The branch of accounting that provides accurate and relevant information to people inside the organization. such as managers. This includes budgets, forecasts and projections use to make strategic decisions.
What are the 4 most common types of business?
Proprietorship, Partnership, Limited-liability company, Corporation
Describe a proprietorship?
It has a single owner. Tend to be small retail stores or solo providers of services. Legally, the business is the proprietor and the the proprietor is personally liable for the business debts. It is a distinct entity, separate from its proprietor so the business records should be kept separate from the proprietors personal finances.
Describe a partnership?
It has two or more parties as co-owners and each owner is a partner. Individuals, corporations, partnerships or other types of entities can be parnters. Income and losses of the partnership “flow through” to the partners and the recognize them based on their agreed upon percentage interest in the business. The partnership does not pay taxes. Instead each partner pays taxes based on the partner’s individual or corporate rate. These are governed in the form of a contract between the partners.

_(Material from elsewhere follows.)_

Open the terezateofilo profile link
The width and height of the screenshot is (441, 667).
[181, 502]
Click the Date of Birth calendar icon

Whats the difference between a general partnership and a limited liability partnership (LLP)?
In a GP, each partner can conduct business on behalf of the organization and can make agreement that legally bind all partners. These can be risky because an irresponsible partner can create large debts for the other general partners without their permission. In a LLP, each partner is liable for the partnerships debts only in to the extend of his or her investment in the partnership. In a LLP, there must be a general partner with unlimited liability for the partnerships debts.
What is a Limited- Liability Company?
It is one in which the business (and not the owner) is liable for the company’s debts. An LLC may have one owner of many owners, called member; these members have limited liability for the LLC’s debts only up to the extent of their investments in the LLC. The income “flows through” to the members, and they pay income taxes at their own tax rates.
What is a corporation?
It is a business owner by stockholders or shareholders, who own stock representing shares of ownership in the corporation. Being able to raise large sums of capital by issuing shares of stock to the public is a major advantage. All types of business entities may be shareholders in a corporation. These tend to be larger in terms of their assets, income, and number of employees. A Corporation must be formed under state land and legally distinct from its owners; it is an artificial person and possesses similar rights. Stockholders have no personal obligation for the corporations debt. Unlike other entities, corps pay business income tax.

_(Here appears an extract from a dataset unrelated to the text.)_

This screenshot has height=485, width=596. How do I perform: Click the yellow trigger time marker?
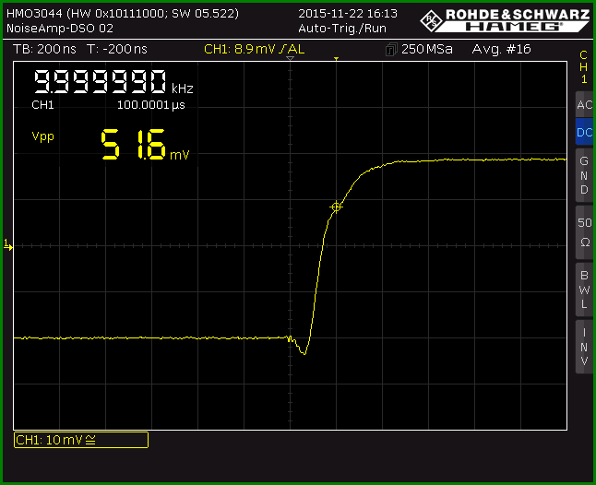point(336,59)
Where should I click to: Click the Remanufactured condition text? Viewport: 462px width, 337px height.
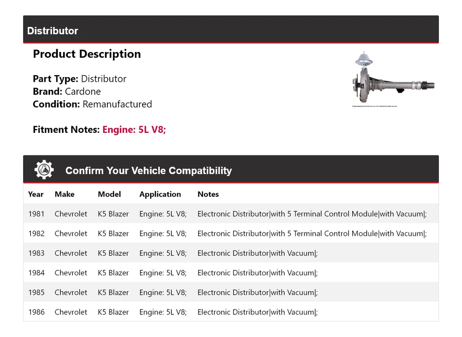(x=117, y=104)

What is the objective of accounting?
To provide financial information about the reporting entity that existing and potential investors, lenders and other creditors to make decisions.

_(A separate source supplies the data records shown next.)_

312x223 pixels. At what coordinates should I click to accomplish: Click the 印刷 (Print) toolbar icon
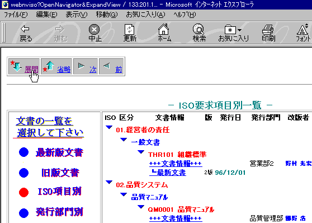click(268, 33)
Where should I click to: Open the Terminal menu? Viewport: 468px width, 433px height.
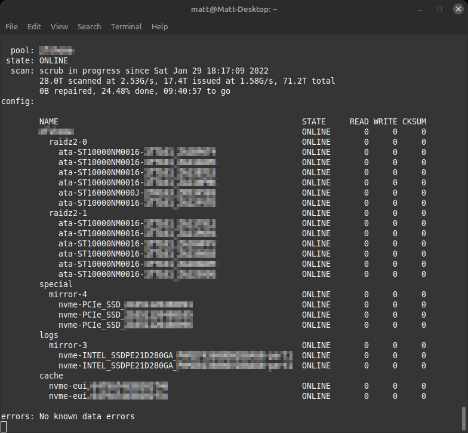coord(126,26)
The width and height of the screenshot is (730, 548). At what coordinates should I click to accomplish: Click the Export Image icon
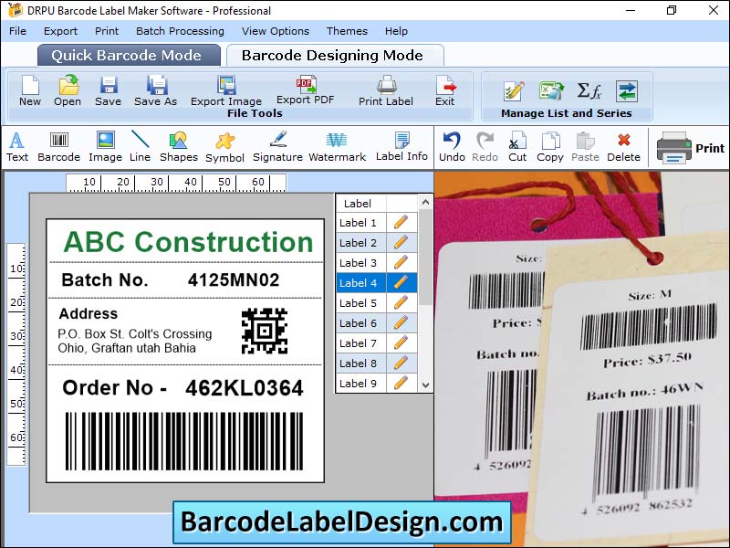pos(226,86)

What are the fundamental qualitative characteristics?
Relevance and faithful representation. Relevant so the information is useful to decision makers in helping them predict or confirm a organizations value. Must be material, which means it must be important enough that, if it were omitted or incorrect, it would a user’s decision. To make a faithful representation, the information must be complete, neutral and free from error. This makes the information reliable to users.
What are the enhancing qualitative characteristics?
Comparability (so it can be compared to other companies and consistent to other years), verifiability (possible to check the information for accuracy), timeliness (available to users early enough to help make them decisions), understandibility (information is transparent, so that it makes sent to reasonably informed users of the information)
What is the entity assumption?
The most basic accounting assumption is the entity, which is any organization or section that stands apart from other organizations and individuals, as a separate economic unit. An example is that the Walt Disney and its CEO - DISNEY is an entity separate from its CEO and vice versa.
What is a segment?
A division or subset of a business’s operations.
What is the Continuity (Going-Concern) assumption?
It says that a business should stay in business long enough to convert its inventories and receivables to cash and pay off its obligations in the ordinary course of business and to continue this process of operating into the future.
What is the historical cost principle?
States that assets should be recorded at their actual cost, measured on the date of purchase as the amount cash paid plus noncash types of compensation given in exchange. (How much it was bought for)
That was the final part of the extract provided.